Melihat sosok wanita masa lalunya itu, ayah Yuanita menghentikan mengunyah kue yang ada dimulutnya. Pria beruban namun masih nampak tampan itu, secepatnya menelan sisa kue yang ada di mulutnya sembari menatap wajah sang mantan terindahnya yang sedang berdiri tak jauh dari hadapannya.

"Ha... Haa... limah," Sapa ayah Yuanita spontan berdiri dari duduknya. Tak jemu-jemu sorotan matanya menyiratkan kerinduan yang teramat dalam. Seolah ia terhipnotis dan tak mau berkedip. Detak jantungnya berdegup tak menentu, ia tak menghiraukan lagi orang-orang yang ada di sekelilingnya.

Ayah Yuanita dengan tatapan teduh karena rindu, berjalan mendekati bu Halimah yang masih bertahan berdiri di tempat yang sama. Bu Halimah juga merasakan hal yang sama, desiran lembut nan sepoi menyelinap dalam relung kalbunya. Dag dig dug, degupan jantung berdetak keras membuatnya tak bisa berkutik, apalagi setelah ia beranikan diri menatap mata lelaki yang sebenarnya masih ia cintai begitu dalam.

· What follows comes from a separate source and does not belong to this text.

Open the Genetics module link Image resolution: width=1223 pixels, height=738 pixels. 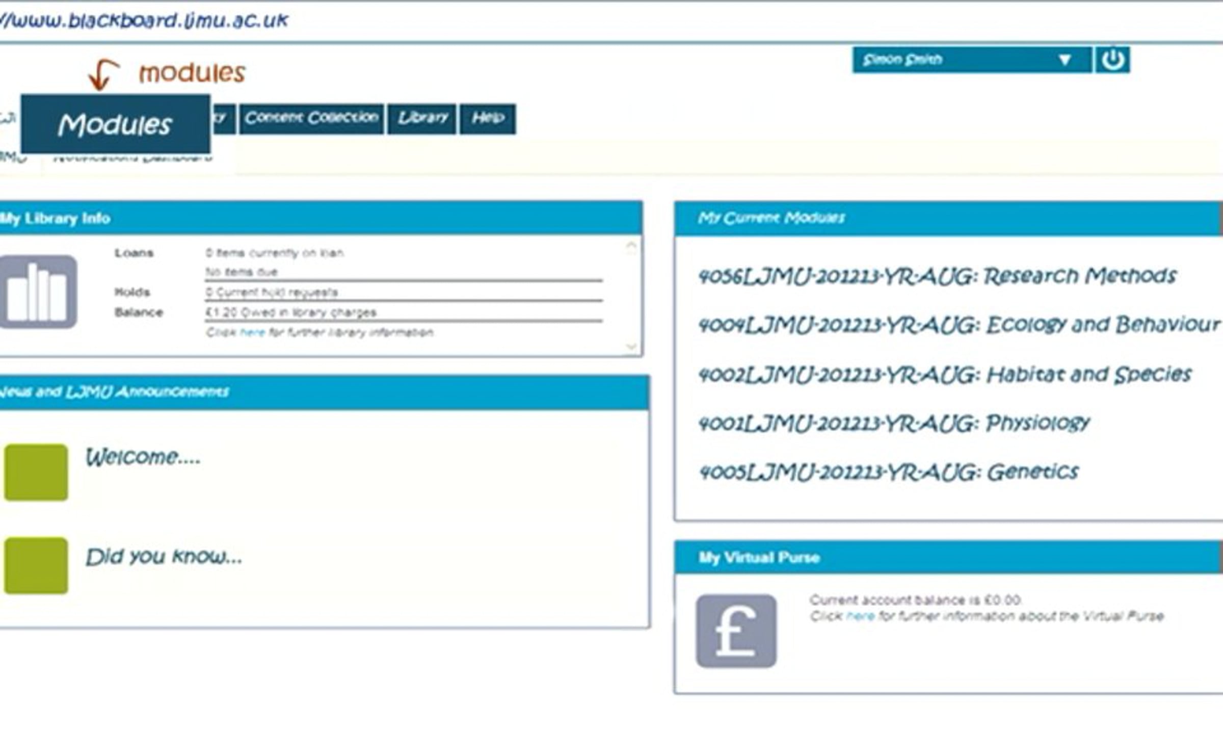tap(888, 472)
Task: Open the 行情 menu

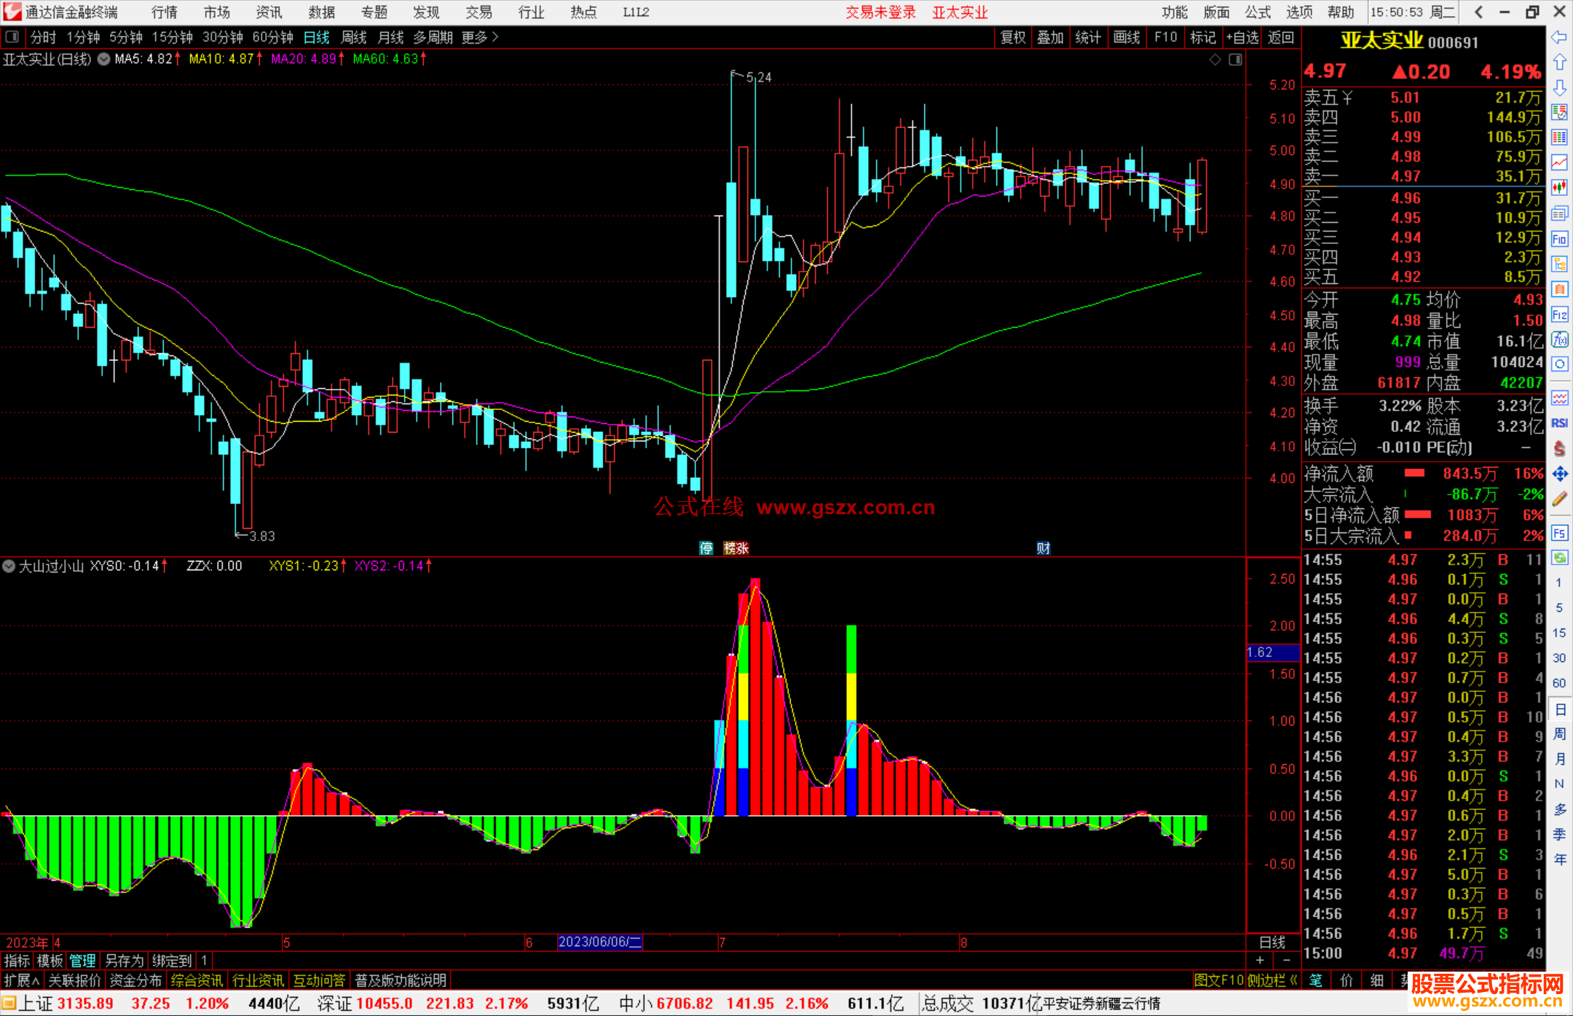Action: click(164, 12)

"Halimah, apa kabar?" Sapa ayah Yuanita sambil mengulurkan tangannya agar segera dijabat oleh sang mantan terindahnya. Kini jarak keduanya hanya sejengkal, tubuh ayah Yuanita tak sadar nyaris bersentuhan dengan bu Halimah. Menyadari akan hal itu, wanita yang tangannya mulai dingin karena salting, mundur selangkah agar tak terlalu dekat.

"Ba...ik, Za... Zaini." Jawab bu Halimah menerima jabatan tangan lelaki yang berdiri di depannya itu. Bu Halimah tak berani menatap mata Zaini terlalu lama, ia segera menundukkan pandangannya agar tak nampak kepanikannya yang campur aduk dengan rasa gembira.

"Kamu masih ingat pada ku, Halimah???" tanya Zaini yang masih menggenggam erat tangan Halimah tanpa ia sadari.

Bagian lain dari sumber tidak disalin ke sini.